Start Provided material

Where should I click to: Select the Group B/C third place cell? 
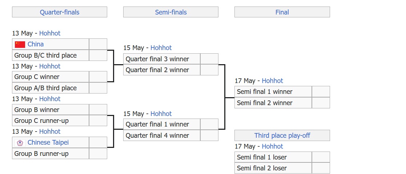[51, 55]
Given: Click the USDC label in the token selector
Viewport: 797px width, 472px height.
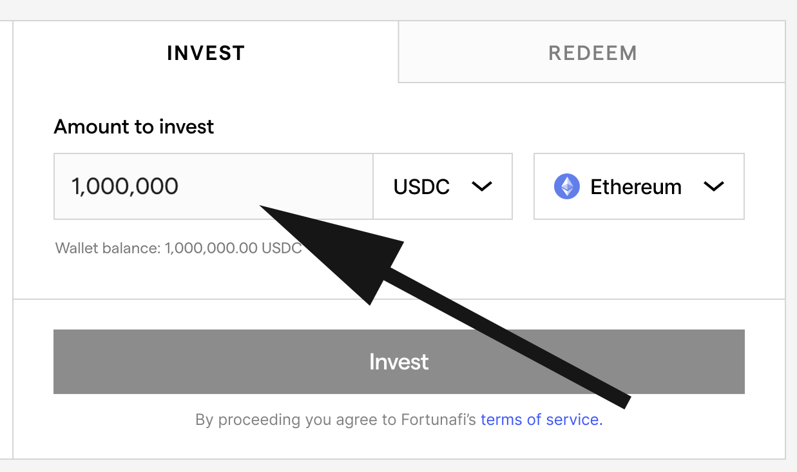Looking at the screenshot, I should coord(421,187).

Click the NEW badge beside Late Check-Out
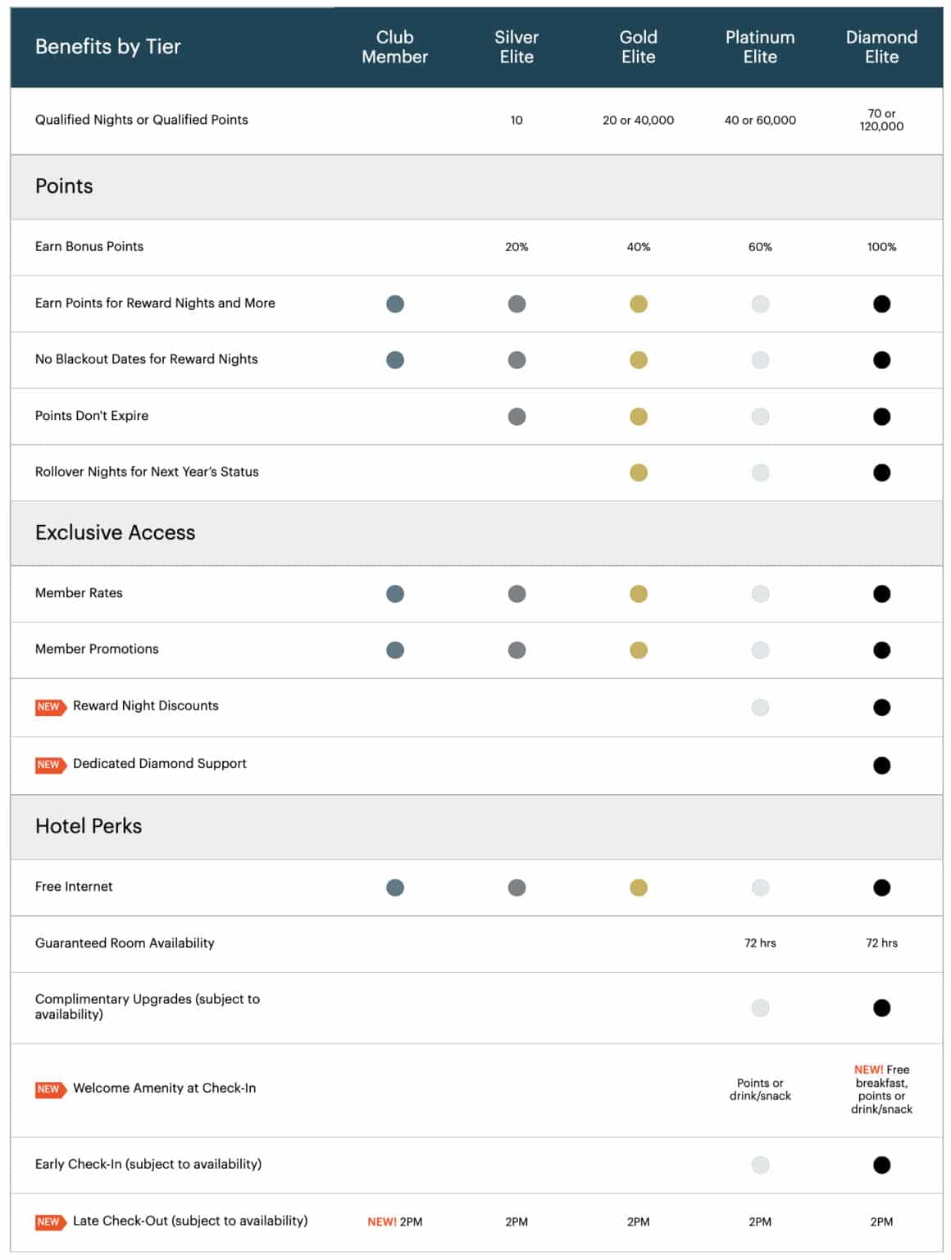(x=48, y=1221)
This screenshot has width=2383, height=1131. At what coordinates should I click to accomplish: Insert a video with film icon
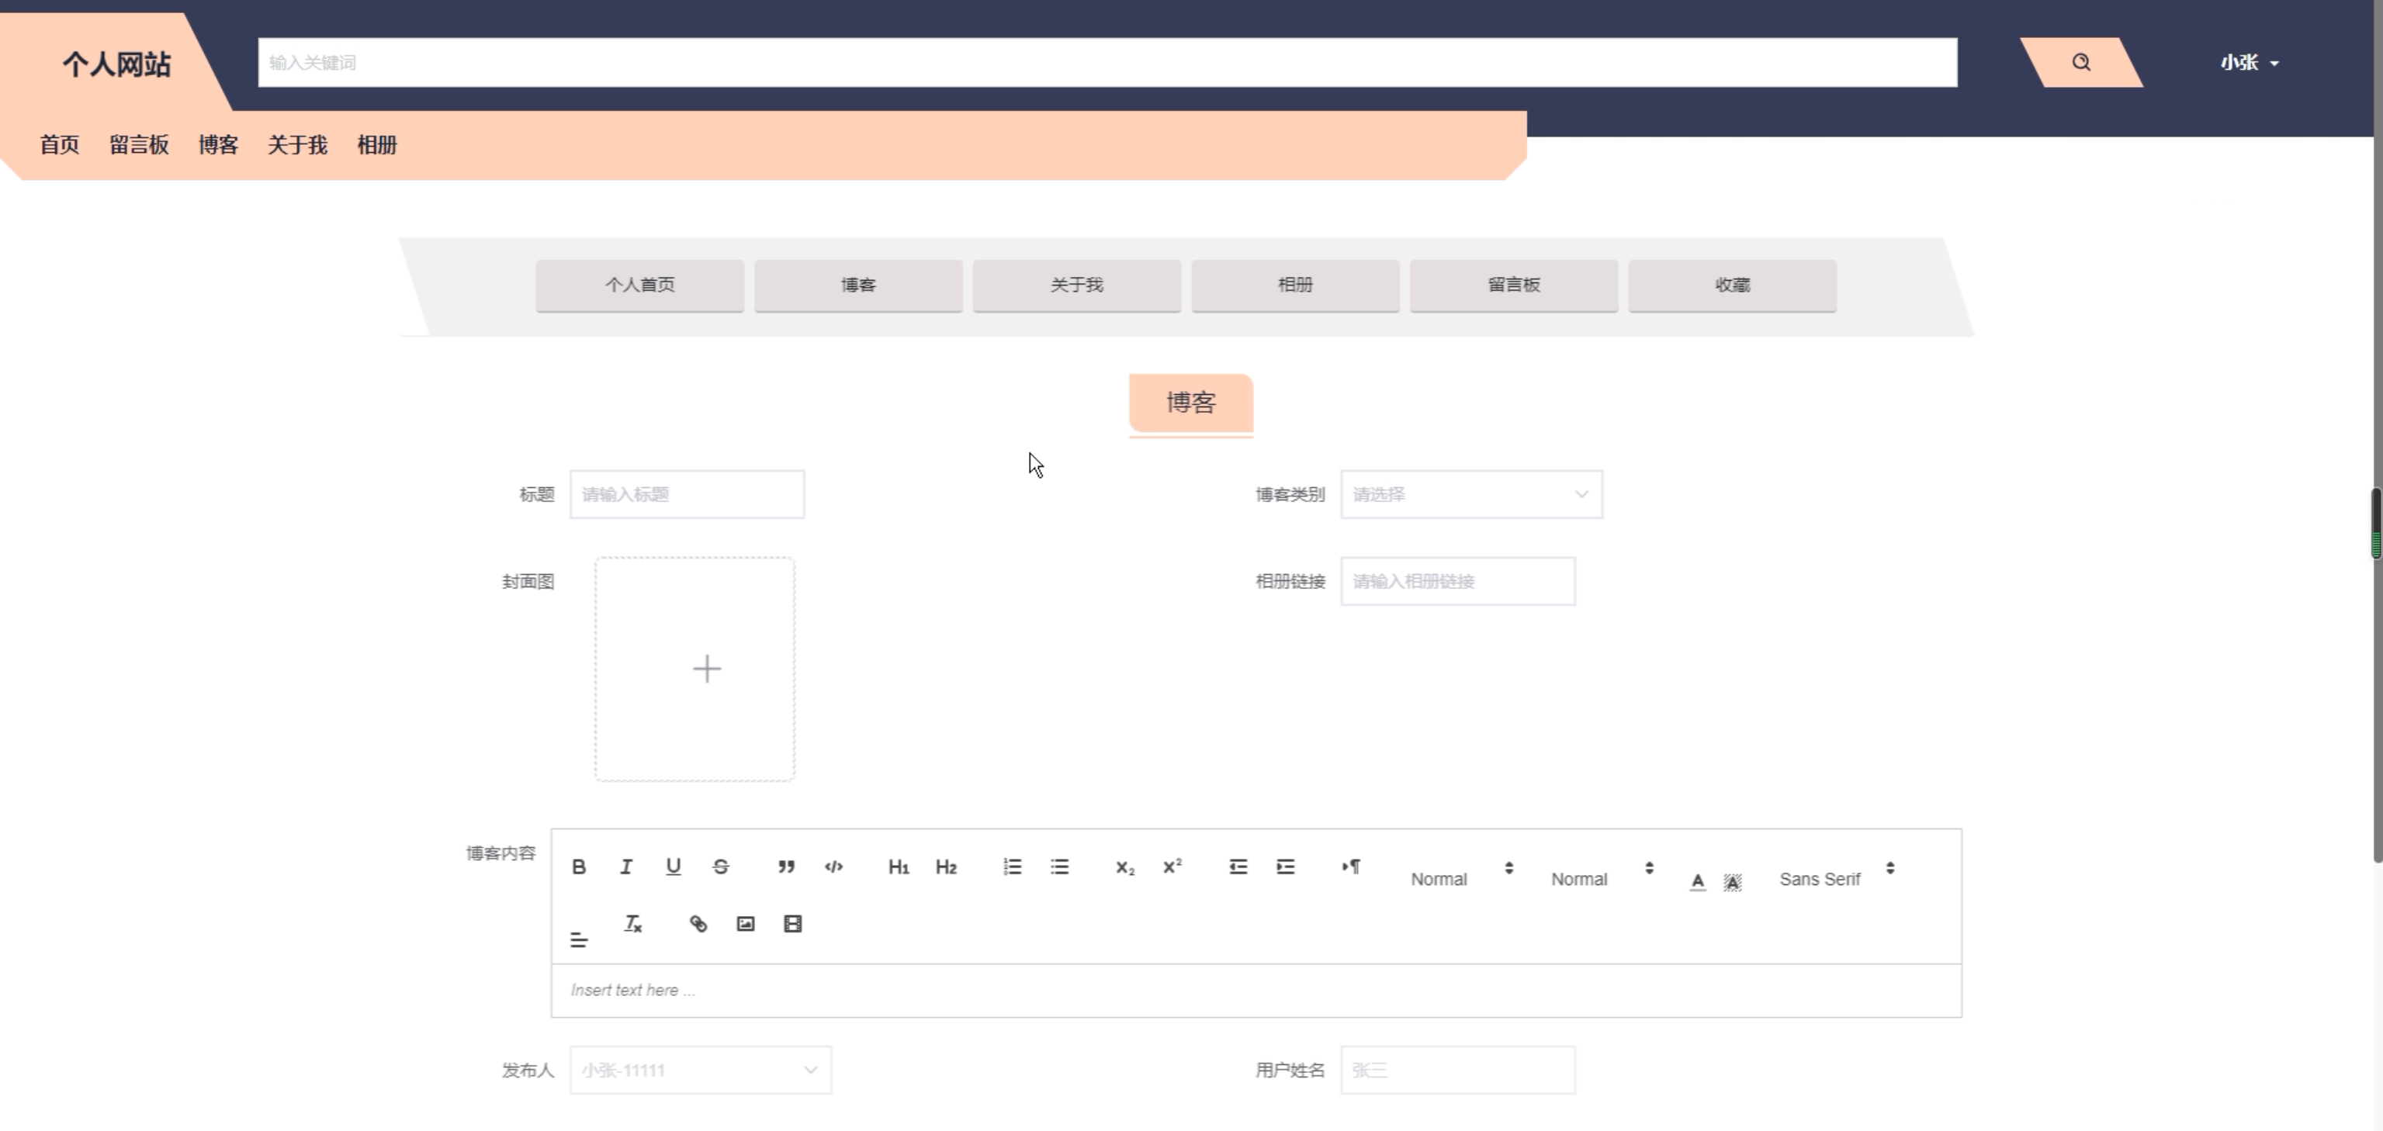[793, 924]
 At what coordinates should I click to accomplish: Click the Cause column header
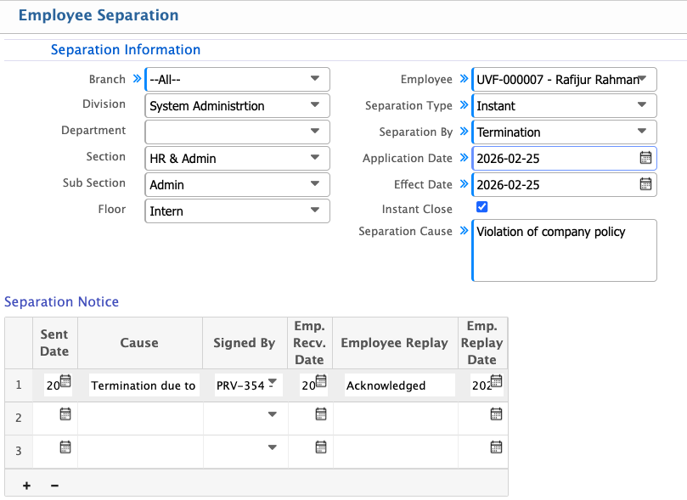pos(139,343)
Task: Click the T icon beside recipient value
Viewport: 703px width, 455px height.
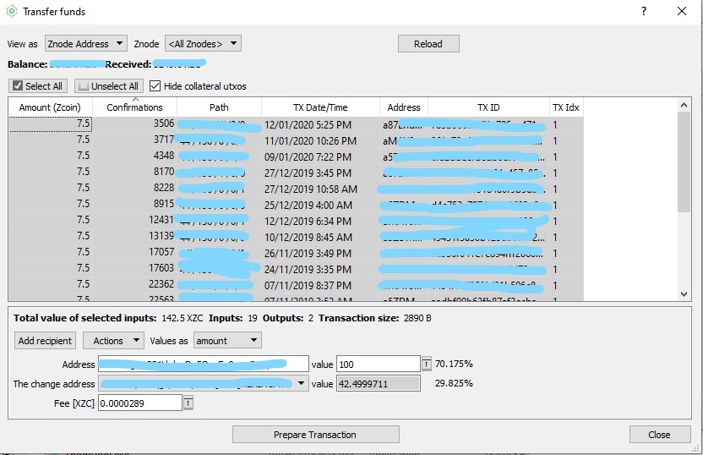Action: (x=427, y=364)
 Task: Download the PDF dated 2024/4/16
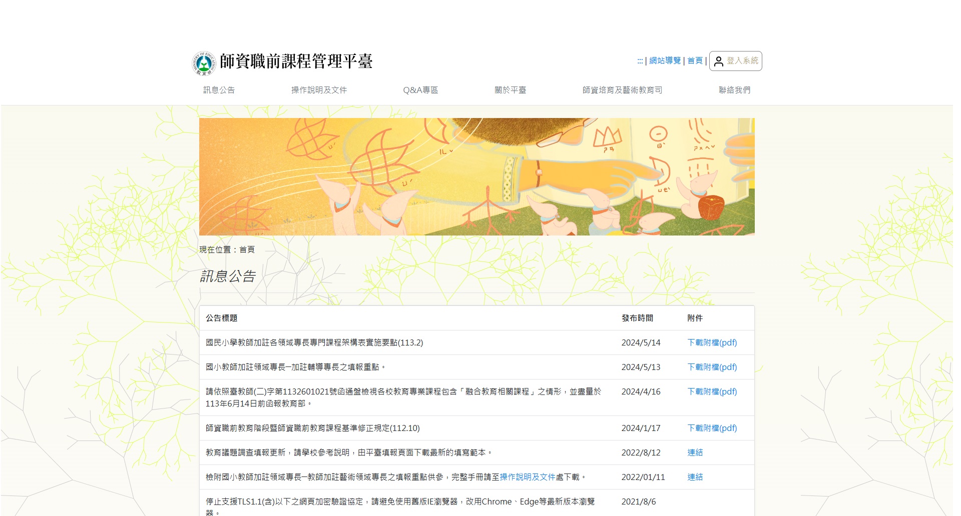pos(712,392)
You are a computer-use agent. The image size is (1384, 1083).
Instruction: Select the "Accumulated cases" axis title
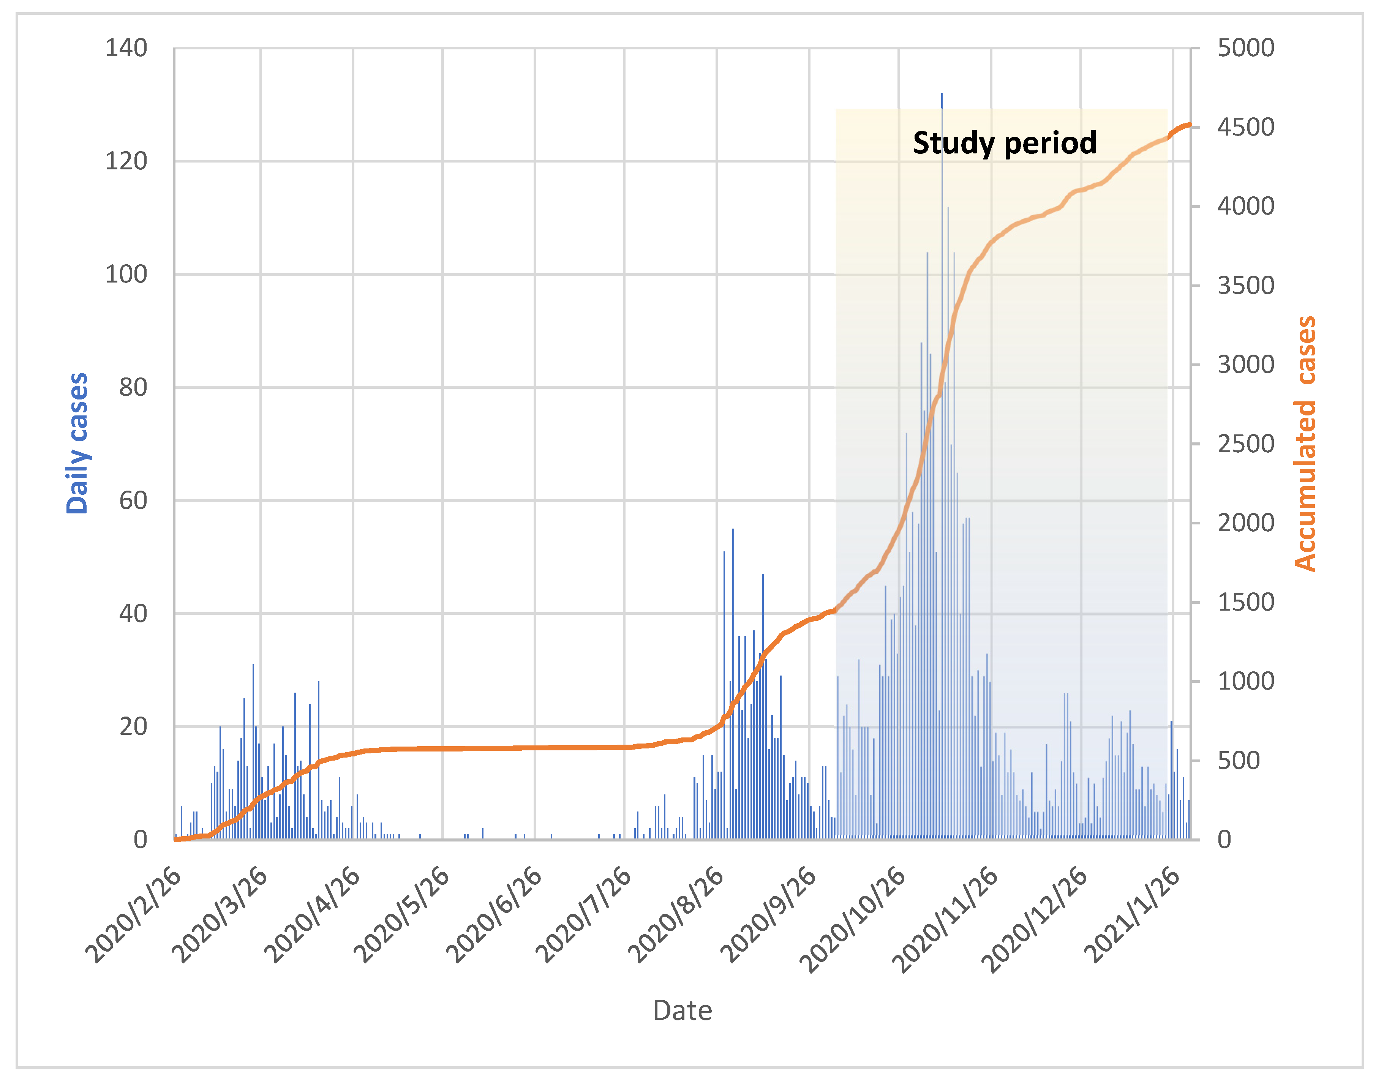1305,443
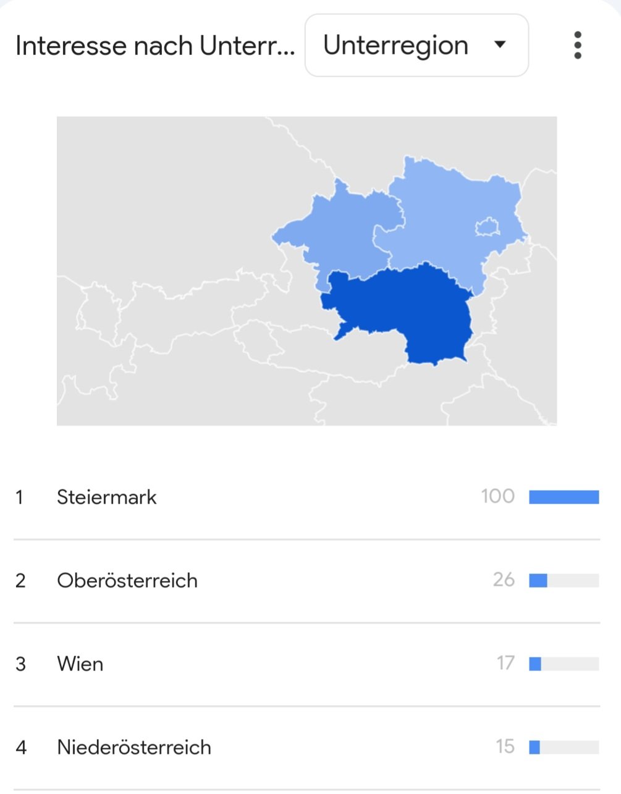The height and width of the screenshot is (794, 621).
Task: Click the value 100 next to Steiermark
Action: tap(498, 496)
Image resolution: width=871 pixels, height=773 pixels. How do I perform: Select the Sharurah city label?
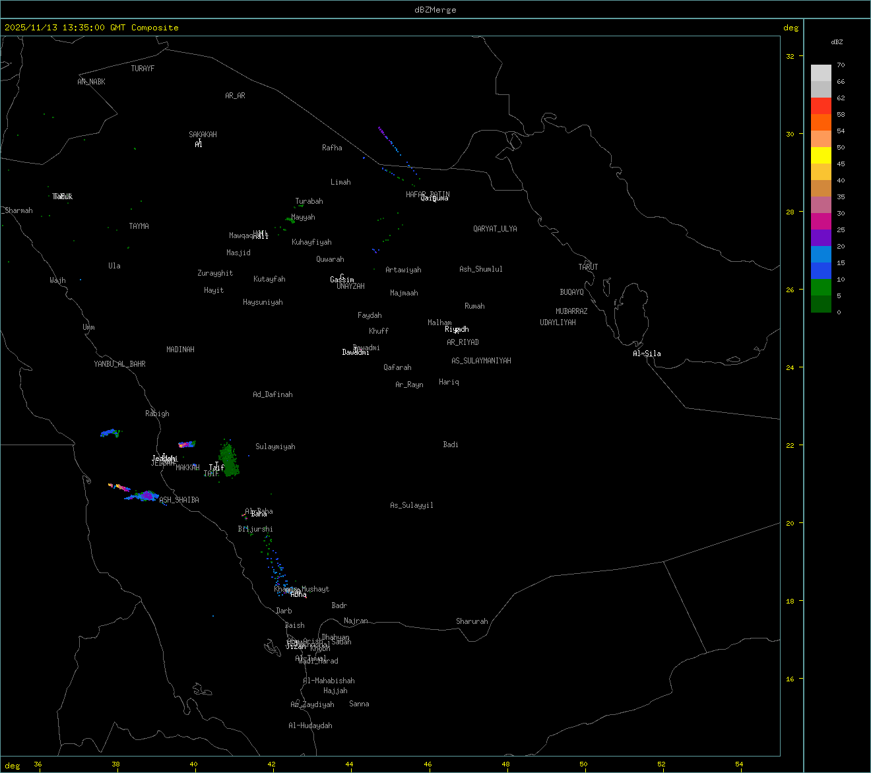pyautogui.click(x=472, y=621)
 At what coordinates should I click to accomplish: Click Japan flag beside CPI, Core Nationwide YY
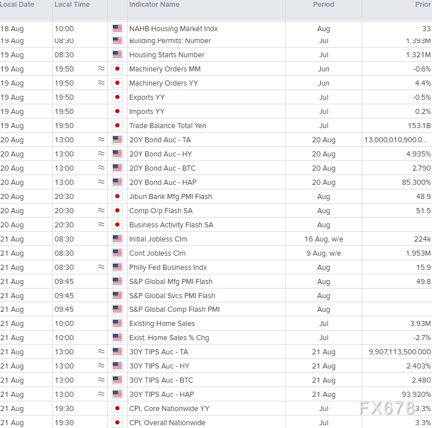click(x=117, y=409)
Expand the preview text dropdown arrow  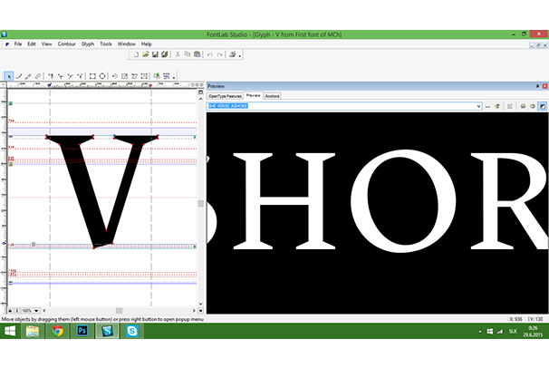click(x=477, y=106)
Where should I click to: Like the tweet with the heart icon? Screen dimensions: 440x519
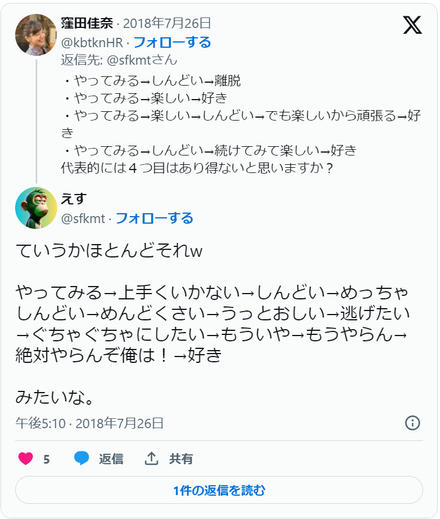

End Provided material

» Aim
Reproduce the items from the beginning through the line containing "(x=48, y=1221)", swapping "token selector" for "asset picker" and leaving everything else unchanged. Omit the pictures.

» Correct answer
Where should I click to: Select the Group B/C third place cell? 
[51, 55]
Given: Click the USDC label in the asset picker
Viewport: 797px width, 472px height.
Looking at the screenshot, I should coord(421,187).

Click the NEW badge beside Late Check-Out
(x=48, y=1221)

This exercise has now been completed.